_Task instructions_.
Exactly reproduce each of the entries shown below.
--------------------
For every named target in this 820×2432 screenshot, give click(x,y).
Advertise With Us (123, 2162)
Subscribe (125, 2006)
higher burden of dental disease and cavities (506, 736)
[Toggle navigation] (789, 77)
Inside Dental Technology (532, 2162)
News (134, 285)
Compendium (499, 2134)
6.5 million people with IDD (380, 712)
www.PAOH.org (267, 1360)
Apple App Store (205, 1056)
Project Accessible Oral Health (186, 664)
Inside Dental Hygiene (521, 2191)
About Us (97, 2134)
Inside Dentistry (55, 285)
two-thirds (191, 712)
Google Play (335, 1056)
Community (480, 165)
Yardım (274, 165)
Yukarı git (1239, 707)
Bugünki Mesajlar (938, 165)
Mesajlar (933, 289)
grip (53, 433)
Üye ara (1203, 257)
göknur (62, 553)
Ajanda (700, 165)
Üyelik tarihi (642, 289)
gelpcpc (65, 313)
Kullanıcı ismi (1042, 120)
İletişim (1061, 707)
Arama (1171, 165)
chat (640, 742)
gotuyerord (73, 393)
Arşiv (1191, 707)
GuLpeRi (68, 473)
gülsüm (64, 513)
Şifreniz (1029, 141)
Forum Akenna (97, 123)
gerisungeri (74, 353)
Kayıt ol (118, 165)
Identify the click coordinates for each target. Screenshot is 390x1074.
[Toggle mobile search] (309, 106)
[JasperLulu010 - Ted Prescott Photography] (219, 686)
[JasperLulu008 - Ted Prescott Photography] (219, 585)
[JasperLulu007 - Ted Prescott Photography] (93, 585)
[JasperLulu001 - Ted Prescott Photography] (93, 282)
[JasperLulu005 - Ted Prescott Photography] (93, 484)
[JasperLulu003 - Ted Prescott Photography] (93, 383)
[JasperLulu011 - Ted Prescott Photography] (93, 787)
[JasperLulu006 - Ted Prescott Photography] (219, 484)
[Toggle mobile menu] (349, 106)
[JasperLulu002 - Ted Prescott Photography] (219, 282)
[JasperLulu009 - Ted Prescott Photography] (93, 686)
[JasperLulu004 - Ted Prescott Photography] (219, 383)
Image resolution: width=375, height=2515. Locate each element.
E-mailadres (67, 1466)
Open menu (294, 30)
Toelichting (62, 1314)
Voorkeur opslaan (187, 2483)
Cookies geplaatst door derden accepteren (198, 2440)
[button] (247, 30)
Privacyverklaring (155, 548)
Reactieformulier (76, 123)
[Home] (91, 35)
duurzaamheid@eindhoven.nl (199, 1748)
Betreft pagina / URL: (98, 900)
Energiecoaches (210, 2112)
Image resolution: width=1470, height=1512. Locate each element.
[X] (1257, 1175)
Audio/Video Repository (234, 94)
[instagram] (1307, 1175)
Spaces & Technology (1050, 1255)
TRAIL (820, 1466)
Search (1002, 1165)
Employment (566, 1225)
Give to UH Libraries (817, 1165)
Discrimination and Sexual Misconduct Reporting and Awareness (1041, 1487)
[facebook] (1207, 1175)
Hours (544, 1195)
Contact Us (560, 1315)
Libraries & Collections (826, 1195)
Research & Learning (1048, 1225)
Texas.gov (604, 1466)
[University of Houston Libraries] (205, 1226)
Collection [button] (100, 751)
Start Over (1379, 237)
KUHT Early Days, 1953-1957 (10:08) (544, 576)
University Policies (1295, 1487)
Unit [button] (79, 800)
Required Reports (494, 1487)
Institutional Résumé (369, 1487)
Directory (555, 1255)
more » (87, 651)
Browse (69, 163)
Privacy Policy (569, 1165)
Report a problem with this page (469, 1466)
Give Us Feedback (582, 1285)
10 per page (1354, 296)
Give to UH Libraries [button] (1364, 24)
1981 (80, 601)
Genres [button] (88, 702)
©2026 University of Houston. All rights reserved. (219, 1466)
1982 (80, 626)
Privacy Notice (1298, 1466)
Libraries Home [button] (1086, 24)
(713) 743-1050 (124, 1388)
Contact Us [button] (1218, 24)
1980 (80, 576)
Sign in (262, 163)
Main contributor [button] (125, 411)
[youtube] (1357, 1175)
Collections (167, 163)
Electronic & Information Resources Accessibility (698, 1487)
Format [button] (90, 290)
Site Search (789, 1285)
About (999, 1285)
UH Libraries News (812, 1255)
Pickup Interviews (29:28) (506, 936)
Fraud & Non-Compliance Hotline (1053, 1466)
--------------------
_Solution_.
For every named target in this 820×2432 screenshot, give click(x,y).
Advertise With Us (123, 2162)
Subscribe (125, 2006)
higher burden of dental disease and cavities (506, 736)
[Toggle navigation] (789, 77)
Inside Dental Technology (532, 2162)
News (134, 285)
Compendium (499, 2134)
6.5 million people with IDD (380, 712)
www.PAOH.org (267, 1360)
Apple App Store (205, 1056)
Project Accessible Oral Health (186, 664)
Inside Dental Hygiene (521, 2191)
About Us (97, 2134)
Inside Dentistry (55, 285)
two-thirds (191, 712)
Google Play (335, 1056)
Community (480, 165)
Yardım (274, 165)
Yukarı git (1239, 707)
Bugünki Mesajlar (938, 165)
Mesajlar (933, 289)
grip (53, 433)
Üye ara (1203, 257)
göknur (62, 553)
Ajanda (700, 165)
Üyelik tarihi (642, 289)
gelpcpc (65, 313)
Kullanıcı ismi (1042, 120)
İletişim (1061, 707)
Arama (1171, 165)
chat (640, 742)
gotuyerord (73, 393)
Arşiv (1191, 707)
GuLpeRi (68, 473)
gülsüm (64, 513)
Şifreniz (1029, 141)
Forum Akenna (97, 123)
gerisungeri (74, 353)
Kayıt ol (118, 165)
Identify the click coordinates for each target. Screenshot is 390x1074.
[Toggle mobile search] (309, 106)
[JasperLulu010 - Ted Prescott Photography] (219, 686)
[JasperLulu008 - Ted Prescott Photography] (219, 585)
[JasperLulu007 - Ted Prescott Photography] (93, 585)
[JasperLulu001 - Ted Prescott Photography] (93, 282)
[JasperLulu005 - Ted Prescott Photography] (93, 484)
[JasperLulu003 - Ted Prescott Photography] (93, 383)
[JasperLulu011 - Ted Prescott Photography] (93, 787)
[JasperLulu006 - Ted Prescott Photography] (219, 484)
[Toggle mobile menu] (349, 106)
[JasperLulu002 - Ted Prescott Photography] (219, 282)
[JasperLulu009 - Ted Prescott Photography] (93, 686)
[JasperLulu004 - Ted Prescott Photography] (219, 383)
Image resolution: width=375, height=2515. Locate each element.
E-mailadres (67, 1466)
Open menu (294, 30)
Toelichting (62, 1314)
Voorkeur opslaan (187, 2483)
Cookies geplaatst door derden accepteren (198, 2440)
[button] (247, 30)
Privacyverklaring (155, 548)
Reactieformulier (76, 123)
[Home] (91, 35)
duurzaamheid@eindhoven.nl (199, 1748)
Betreft pagina / URL: (98, 900)
Energiecoaches (210, 2112)
Image resolution: width=1470, height=1512. Locate each element.
[X] (1257, 1175)
Audio/Video Repository (234, 94)
[instagram] (1307, 1175)
Spaces & Technology (1050, 1255)
TRAIL (820, 1466)
Search (1002, 1165)
Employment (566, 1225)
Give to UH Libraries (817, 1165)
Discrimination and Sexual Misconduct Reporting and Awareness (1041, 1487)
[facebook] (1207, 1175)
Hours (544, 1195)
Contact Us (560, 1315)
Libraries & Collections (826, 1195)
Research & Learning (1048, 1225)
Texas.gov (604, 1466)
[University of Houston Libraries] (205, 1226)
Collection [button] (100, 751)
Start Over (1379, 237)
KUHT Early Days, 1953-1957 (10:08) (544, 576)
University Policies (1295, 1487)
Unit [button] (79, 800)
Required Reports (494, 1487)
Institutional Résumé (369, 1487)
Directory (555, 1255)
more » (87, 651)
Browse (69, 163)
Privacy Policy (569, 1165)
Report a problem with this page (469, 1466)
Give Us Feedback (582, 1285)
10 per page (1354, 296)
Give to UH Libraries [button] (1364, 24)
1981 (80, 601)
Genres [button] (88, 702)
©2026 University of Houston. All rights reserved. (219, 1466)
1982 (80, 626)
Privacy Notice (1298, 1466)
Libraries Home [button] (1086, 24)
(713) 743-1050 (124, 1388)
Contact Us [button] (1218, 24)
1980 (80, 576)
Sign in (262, 163)
Main contributor [button] (125, 411)
[youtube] (1357, 1175)
Collections (167, 163)
Electronic & Information Resources Accessibility (698, 1487)
Format [button] (90, 290)
Site Search (789, 1285)
About (999, 1285)
UH Libraries News (812, 1255)
Pickup Interviews (29:28) (506, 936)
Fraud & Non-Compliance Hotline (1053, 1466)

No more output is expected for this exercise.